Após avanço de caso Mariana, agora peruanos processam Repsol na Holanda
Ação segue estratégia usada no Reino Unido, onde mais de 620 mil brasileiros afetados pelo desastre de Mariana processam a mineradora BHP

O Tribunal Distrital de Haia, na Holanda, realizou no último dia 9 uma audiência para decidir se tem jurisdição para julgar uma ação contra a petroleira Repsol, acusada de causar o maior desastre ambiental da história recente do Peru. A decisão, que deve sair nas próximas seis semanas, pode abrir caminho para um novo julgamento internacional de grandes proporções, nos moldes do processo movido por vítimas do rompimento da barragem de Mariana (MG) no Reino Unido.
No centro da disputa está o vazamento de até 12 mil barris de petróleo no Oceano Pacífico, em janeiro de 2022, durante o descarregamento de um navio-tanque na refinaria La Pampilla, operada pela Repsol em Ventanilla, no Peru. O acidente contaminou 106 quilômetros de litoral, afetou 21 praias e matou milhares de animais marinhos. Cerca de 50 mil vítimas exigem US$ 1 bilhão em indenizações.
A ação judicial é movida pelos escritórios Pogust Goodhead, que também atua no caso Mariana, e Lemstra Van der Korst (LVDK), da Holanda. Os advogados usam estratégia baseada nas diretrizes da União Europeia que permitem responsabilizar empresas-mãe por falhas de suas subsidiárias.
Durante a audiência, a SEFR (Stichting Environmental and Fundamental Rights), uma fundação holandesa sem fins lucrativos que representa as vítimas argumentou que a Repsol NL exercia controle direto sobre as operações da refinaria onde ocorreu o derramamento. Eles alegaram que a Repsol NL sabia, ou deveria saber, sobre as falhas que causaram o desastre.
A Repsol atribuiu inicialmente o derramamento a ondas anômalas provocadas pela erupção do vulcão Hunga Tonga, em Tonga. Depois, jogou a responsabilidade sobre o navio-tanque. O governo peruano declarou emergência ambiental, aplicou multas — contestadas pela Repsol — e criticou a lentidão na resposta à crise.

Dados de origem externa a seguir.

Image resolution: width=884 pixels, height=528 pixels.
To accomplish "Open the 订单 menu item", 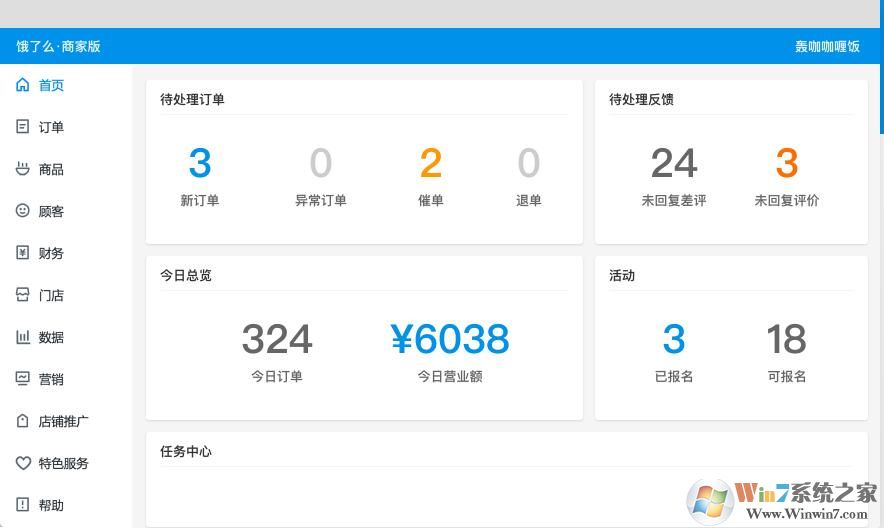I will pyautogui.click(x=51, y=127).
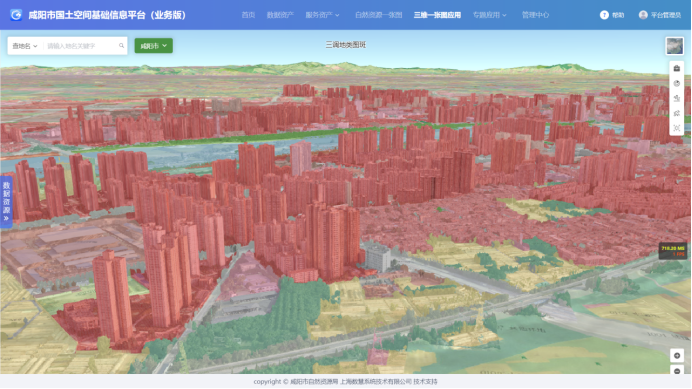Click the place name keyword input field
The image size is (692, 389).
pyautogui.click(x=82, y=46)

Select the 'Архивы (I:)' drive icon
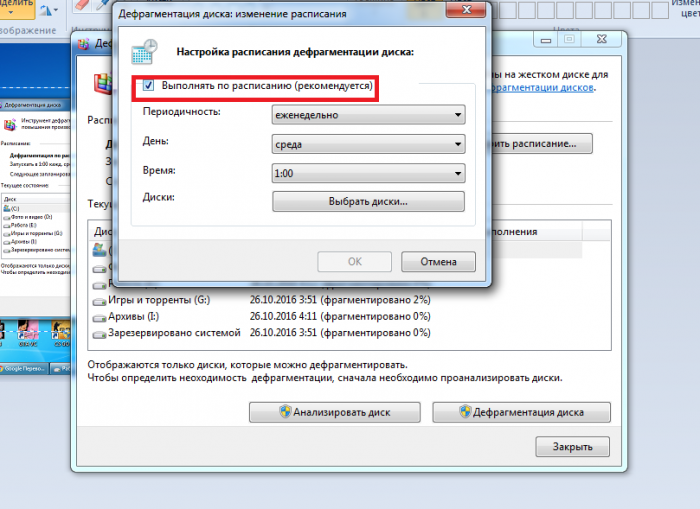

Do Brasil ao Peru: mesma luta por justiça
O CEO do Pogust Goodhead, Tom Goodhead, afirmou que semelhanças entre o caso peruano e o brasileiro. “Assim como em Mariana, estamos diante de um desastre socioambiental devastador que permanece sem a devida reparação. Os danos continuam e, em muitos casos, se agravam com o tempo. As comunidades afetadas estão pagando um preço altíssimo por falhas corporativas”, declarou.
A maioria das vítimas peruanas, segundo a ação, ainda não recebeu compensações justas. As poucas indenizações pagas teriam sido feitas sob pressão e cobrem apenas uma fração das perdas. A Repsol diz ter reservado US$ 270 milhões para ações de compensação e afirma que “a maioria das vítimas foi indenizada”, mas os advogados contestam a versão e afirmam que há um número crescente de atingidos em situação de vulnerabilidade.
Entre os prejudicados estão pescadores artesanais, comerciantes, trabalhadores de turismo e banhistas, muitos dos quais perderam sua fonte de renda de forma abrupta. Aproximadamente 34 mil pessoas aderiram à ação em 2023, e outras 15 mil se juntaram em 2024, com base em danos contínuos.
Já o caso Mariana, maior desastre ambiental do Brasil, transformou-se em um dos maiores litigíos da história da corte inglesa e está em fase de decisão sobre a responsabilidade da mineradora BHP pelo desastre. O veredito deve sair em meados deste ano. “O julgamento de Mariana pode criar um importante precedente internacional na busca por justiça aos atingidos, além de mandar um recado para multinacionais que cometem más-práticas ao redor do mundo: ficou para trás o tempo em que era possível se esconder atrás de intrincadas estruturas corporativas para evitar a devida responsabilização”, afirma Goodhead.